Zelenski en turquía : un espoir fragile pour le cessez-le-feu ?

Volodymyr Zelenski a posé ce samedi à Istanbul, dans une démarche qui s'annonce comme une tentative désespérée de relancer les négociations pour une résolution du conflit russo-ukrainien. Une visite qui, au-delà des apparences diplomatiques, sonne comme un appel à l'aide alors que la situation sur le terrain se dégrade.

Les enjeux d

Les enjeux d'une rencontre sous haute tension

Le président ukrainien a lui-même annoncé son arrivée sur les réseaux sociaux, soulignant la nature “substantielle” des discussions prévues avec son homologue turc, Recep Tayyip Erdogan. Zelenski, visiblement soucieux de renforcer les liens bilatéraux, insiste sur la nécessité d'une “protection réelle de la vie des gens”, une référence directe aux bombardements incessants qui ravagent l'Ukraine. Mais au-delà de la protection de sa population, il ambitionne d'obtenir des “garanties de sécurité” pour l'ensemble de l'Europe et, plus étonnant, pour le Moyen-Orient, témoignant d'une vision des menaces géopolitiques qui dépasse largement le conflit actuel.

L'initiative turque, qui a déjà permis des pourparlers à Istanbul, est actuellement au centre des efforts diplomatiques. Burhanettin Duran, porte-parole de la présidence turque, a précisé que les discussions aborderaient non seulement les relations bilatérales, mais également “la situation régionale” et les “efforts pour établir un cessez-le-feu et une solution durable”. Une formulation prudente, qui masque peut-être les profondes divergences entre les parties.

L'appel à la raison d'Erdogan : La veille, Recep Tayyip Erdogan avait déjà entretenu une conversation téléphonique avec Vladimir Poutine, insistant sur l'importance de ne pas perturber l'initiative turque visant à une issue pacifique du conflit. Une déclaration qui, bien que diplomatique, souligne l'engagement d'Ankara à maintenir un canal de communication ouvert avec Moscou. Plus préoccupant encore, Erdogan a exhorté “toutes les parties” à éviter “toute mesure susceptible d'entraîner une escalade”, et a mis en garde contre les attaques contre les navires civils en mer Noire, en raison de leurs conséquences environnementales et sur la stabilité régionale.

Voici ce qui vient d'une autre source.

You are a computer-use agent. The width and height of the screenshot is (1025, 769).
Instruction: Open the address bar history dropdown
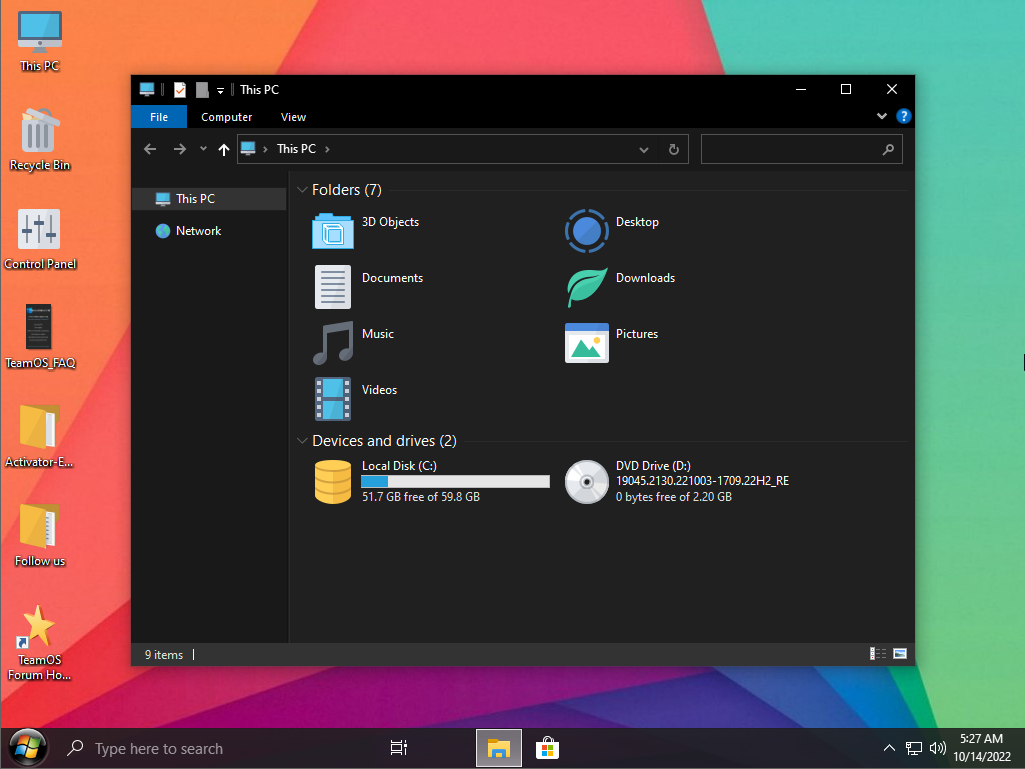pos(644,149)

Mais la réalité du terrain est sombre. Les récentes frappes russes sur les infrastructures énergétiques ukrainiennes, combinées aux préparatifs offensifs de Moscou, rendent l'optimisme prudent. L'espoir d'un cessez-le-feu, aussi fragile soit-il, repose désormais sur la capacité de Zelenski et d’Erdogan à convaincre Poutine de la nécessité d'une désescalade, une tâche ardue compte tenu de la détermination affichée par le Kremlin.